The older I have gotten, the more I have come to the realization that human effectiveness is nothing more than boiling our ambitious goals down to discrete tasks. Even the most complicated, most difficult of assignments can be reduced to a workload that can be efficiently done by most humans. If my day consists of activity after activity that requires intense brain power and higher forms of thinking, then I will not be that effective. What I have learned is that I should use my analytical, deductive thinking to understand an objective and associated problem and then work through how I would reduce that down into manageable parts. Then, I can create a scheme that allows me to be effective when I am not awesome. I learned to face reality years ago. There are days when I am awesome, firing on all cylinders, on fire, in the zone, or whatever reference you want to make. Then there is a majority of the time, when I am just not. I chuckle to myself when I read or listen to the next young person who decided to quit their day job try to inform us on how they stay “in the flow” all the time with some quick and easy-to-follow steps. Oh, I know this vibe well. I have been there many times before. I know that feeling. I am on top of the world, and I can slay anything in my path. When I am in that mode, then, I feel like nothing can get in my way; it is so simple; everything is laid before me! Just follow this formula, and voila!

If this were only true. If only I could buy a drug, follow a formula, or download someone’s planner and follow the connect-a-dots program. I loved life in my early 20s when I thought this was true. Wow, ignorance was bliss. Here is a cold, hard dose of reality. If you set your perfect life up with your ideal system so that you can perform at the highest possible achievement level every day, then you will wake up one day and find all of this crashing down around you.
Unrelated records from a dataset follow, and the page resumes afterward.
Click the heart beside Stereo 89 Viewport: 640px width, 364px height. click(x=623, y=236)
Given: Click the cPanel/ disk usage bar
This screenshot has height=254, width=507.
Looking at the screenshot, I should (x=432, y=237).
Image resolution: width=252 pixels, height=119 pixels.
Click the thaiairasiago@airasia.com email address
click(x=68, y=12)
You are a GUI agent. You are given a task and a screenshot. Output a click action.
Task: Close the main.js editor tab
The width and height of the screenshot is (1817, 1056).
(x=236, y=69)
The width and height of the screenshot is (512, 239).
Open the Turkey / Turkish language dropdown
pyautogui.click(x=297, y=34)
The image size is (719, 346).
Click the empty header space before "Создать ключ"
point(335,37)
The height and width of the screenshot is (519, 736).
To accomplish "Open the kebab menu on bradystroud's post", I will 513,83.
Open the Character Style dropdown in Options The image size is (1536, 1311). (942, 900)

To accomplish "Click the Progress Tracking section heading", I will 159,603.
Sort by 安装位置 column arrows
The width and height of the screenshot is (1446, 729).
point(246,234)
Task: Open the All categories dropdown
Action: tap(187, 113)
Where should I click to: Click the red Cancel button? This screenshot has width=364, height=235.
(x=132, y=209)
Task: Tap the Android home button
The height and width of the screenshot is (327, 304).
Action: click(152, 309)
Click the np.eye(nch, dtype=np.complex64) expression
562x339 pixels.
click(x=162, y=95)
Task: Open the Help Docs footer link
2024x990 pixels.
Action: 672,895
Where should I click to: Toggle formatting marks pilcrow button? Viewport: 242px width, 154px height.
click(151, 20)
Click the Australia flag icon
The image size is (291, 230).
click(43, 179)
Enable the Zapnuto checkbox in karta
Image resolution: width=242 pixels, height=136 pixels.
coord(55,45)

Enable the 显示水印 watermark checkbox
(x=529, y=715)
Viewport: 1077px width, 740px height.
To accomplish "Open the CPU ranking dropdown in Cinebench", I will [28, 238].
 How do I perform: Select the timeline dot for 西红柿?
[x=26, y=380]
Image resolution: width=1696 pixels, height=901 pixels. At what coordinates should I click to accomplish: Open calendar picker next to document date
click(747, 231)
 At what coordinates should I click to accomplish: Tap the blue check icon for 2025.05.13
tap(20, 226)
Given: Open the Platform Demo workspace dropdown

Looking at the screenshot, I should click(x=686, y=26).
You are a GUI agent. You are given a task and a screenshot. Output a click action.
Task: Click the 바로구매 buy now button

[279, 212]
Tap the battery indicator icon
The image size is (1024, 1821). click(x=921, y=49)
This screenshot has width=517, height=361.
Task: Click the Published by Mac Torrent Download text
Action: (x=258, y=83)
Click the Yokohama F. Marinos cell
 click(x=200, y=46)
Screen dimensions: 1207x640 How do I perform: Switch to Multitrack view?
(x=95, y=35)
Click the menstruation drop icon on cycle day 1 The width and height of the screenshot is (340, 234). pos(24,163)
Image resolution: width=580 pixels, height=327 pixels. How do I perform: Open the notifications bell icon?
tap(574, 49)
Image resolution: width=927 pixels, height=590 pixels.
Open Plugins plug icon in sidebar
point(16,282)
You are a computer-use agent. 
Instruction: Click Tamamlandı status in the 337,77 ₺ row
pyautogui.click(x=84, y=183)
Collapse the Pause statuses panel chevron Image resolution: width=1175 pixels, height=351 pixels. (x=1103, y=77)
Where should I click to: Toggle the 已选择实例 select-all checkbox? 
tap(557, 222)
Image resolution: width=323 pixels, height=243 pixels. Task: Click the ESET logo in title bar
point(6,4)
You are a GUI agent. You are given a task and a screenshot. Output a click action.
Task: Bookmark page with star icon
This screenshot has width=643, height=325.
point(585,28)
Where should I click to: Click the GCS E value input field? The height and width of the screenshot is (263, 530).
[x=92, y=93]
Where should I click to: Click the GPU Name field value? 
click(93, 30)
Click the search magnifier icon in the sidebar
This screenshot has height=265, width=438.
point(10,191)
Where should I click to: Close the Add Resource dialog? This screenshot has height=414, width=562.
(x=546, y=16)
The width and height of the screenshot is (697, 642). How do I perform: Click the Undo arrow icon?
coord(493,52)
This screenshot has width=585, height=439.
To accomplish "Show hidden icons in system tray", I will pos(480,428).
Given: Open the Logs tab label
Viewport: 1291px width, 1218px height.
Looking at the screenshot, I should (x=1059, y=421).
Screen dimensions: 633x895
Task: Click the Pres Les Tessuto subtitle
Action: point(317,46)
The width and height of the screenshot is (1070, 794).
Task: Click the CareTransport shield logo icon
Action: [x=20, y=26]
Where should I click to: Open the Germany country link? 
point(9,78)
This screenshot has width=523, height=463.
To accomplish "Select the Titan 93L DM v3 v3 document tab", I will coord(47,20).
Only Elon can be this way and I am confident he is not either. I can guarantee he has spent more than one lonely night staring into the abyss of the paradigm he created for himself. The reality is that you will never create a path to success that is reliant upon your superhuman capabilities and your proven method to drive a Bezerker-like ability to accomplish amazing feats. The only true way to lasting success, where you heap accumulation on top of what you have grown is to break the difficult down to executable discreet tasks that any human of average intelligence can perform. The faster you do this, the faster this can be repeated and replicated.

If I had one wish, it would be to go back in time and shake that young punk out of his fascination with perfectionism and walk him through how repeatable will always beat incredible. I always thought I could overcome any obstacle and climb any mountain. I sought after tremendous feats of heroism, trying to take on things that only I could do, or so I arrogantly thought. Waking up out of that stupidity years later, I realized that I had not accomplished all that much. If I had just started when I was younger, I could have moved that mountain with a teaspoon – one small scoop at a time. Instead, I thought I could conquer the mountain with tremendous feats of heroism and valor. Do not get me wrong, I love the power of the individual. I think we humans are capable of such beautiful and brilliant deeds. However, if you want to be effective day in and day out, over the long haul, then take your brilliance and spend it concocting a way to simplify the complex into repeatable and reusable processes.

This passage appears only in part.